# [Problem]
Show all lines of the listing that contain the word "button".
*** Opening Extracted records ***
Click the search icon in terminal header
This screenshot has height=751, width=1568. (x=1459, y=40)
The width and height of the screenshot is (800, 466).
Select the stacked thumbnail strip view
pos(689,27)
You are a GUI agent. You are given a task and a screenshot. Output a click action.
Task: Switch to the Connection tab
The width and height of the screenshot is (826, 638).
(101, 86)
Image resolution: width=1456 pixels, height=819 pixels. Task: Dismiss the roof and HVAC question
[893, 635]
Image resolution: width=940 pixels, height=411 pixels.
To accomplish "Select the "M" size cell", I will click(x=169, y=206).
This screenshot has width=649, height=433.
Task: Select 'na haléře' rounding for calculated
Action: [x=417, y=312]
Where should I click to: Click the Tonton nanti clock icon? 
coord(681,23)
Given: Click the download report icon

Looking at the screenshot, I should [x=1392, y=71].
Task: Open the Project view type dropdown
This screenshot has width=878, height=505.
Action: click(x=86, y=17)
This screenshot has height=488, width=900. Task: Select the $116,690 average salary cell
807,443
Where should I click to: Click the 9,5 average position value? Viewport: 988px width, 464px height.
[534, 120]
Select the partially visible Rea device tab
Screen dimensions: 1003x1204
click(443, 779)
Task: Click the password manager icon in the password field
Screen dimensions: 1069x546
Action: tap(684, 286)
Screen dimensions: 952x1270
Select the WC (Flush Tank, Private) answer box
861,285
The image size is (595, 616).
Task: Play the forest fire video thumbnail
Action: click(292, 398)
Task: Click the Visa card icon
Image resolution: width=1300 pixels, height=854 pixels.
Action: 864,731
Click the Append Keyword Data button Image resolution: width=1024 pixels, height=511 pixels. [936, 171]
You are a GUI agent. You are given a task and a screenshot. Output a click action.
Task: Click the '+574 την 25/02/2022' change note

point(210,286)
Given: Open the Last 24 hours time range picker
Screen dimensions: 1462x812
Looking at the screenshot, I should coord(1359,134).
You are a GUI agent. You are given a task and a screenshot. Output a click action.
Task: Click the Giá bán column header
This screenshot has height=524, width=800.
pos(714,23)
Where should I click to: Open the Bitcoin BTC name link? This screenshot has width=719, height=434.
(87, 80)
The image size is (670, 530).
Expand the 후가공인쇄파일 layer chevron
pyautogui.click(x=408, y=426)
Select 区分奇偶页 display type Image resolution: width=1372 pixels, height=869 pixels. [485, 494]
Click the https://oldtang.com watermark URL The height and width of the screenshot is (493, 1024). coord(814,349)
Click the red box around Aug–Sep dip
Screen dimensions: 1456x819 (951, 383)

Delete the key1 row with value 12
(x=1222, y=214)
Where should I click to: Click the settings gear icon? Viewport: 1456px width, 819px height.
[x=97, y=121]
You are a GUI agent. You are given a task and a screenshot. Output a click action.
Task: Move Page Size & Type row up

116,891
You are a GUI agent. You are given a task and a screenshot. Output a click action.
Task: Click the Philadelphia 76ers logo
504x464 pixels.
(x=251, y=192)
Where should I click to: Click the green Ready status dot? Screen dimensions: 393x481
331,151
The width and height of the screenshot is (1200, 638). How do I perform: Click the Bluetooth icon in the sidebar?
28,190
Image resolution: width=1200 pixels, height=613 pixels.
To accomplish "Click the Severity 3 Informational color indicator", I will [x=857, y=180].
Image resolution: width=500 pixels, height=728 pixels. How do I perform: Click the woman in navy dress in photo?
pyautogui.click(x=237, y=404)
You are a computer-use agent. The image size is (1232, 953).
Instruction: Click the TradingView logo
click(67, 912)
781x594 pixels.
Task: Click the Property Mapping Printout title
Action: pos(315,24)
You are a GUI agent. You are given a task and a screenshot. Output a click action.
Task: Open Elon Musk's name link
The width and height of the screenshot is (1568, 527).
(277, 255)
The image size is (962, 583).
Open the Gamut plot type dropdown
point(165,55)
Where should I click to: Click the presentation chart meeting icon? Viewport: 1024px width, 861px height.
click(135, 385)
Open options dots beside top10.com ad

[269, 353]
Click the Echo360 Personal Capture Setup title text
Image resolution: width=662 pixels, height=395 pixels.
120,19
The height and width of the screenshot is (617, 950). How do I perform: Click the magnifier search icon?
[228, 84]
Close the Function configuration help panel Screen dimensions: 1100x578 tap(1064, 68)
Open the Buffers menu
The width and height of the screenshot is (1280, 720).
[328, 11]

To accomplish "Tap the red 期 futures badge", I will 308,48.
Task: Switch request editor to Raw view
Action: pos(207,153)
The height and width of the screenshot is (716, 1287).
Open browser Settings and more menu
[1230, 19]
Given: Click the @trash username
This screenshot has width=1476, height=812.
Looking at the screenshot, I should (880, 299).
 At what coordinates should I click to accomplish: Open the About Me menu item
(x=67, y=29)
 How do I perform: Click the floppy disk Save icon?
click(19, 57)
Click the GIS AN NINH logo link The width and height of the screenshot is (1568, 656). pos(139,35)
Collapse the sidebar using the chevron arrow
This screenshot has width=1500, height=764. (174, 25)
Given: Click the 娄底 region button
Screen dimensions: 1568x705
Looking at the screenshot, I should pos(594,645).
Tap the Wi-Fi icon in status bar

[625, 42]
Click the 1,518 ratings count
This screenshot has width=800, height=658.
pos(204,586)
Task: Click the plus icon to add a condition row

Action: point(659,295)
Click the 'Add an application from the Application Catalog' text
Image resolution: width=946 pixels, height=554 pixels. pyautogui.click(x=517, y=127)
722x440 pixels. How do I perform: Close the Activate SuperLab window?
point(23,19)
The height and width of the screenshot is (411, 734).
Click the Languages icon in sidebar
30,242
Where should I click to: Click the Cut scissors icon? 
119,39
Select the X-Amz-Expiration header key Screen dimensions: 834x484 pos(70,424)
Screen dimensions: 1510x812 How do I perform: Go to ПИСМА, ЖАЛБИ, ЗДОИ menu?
*** Closing Extracted records ***
# [Output for this exercise]
Click the Append Keyword Data button Image resolution: width=1024 pixels, height=511 pixels. [936, 171]
Given: Click the 娄底 region button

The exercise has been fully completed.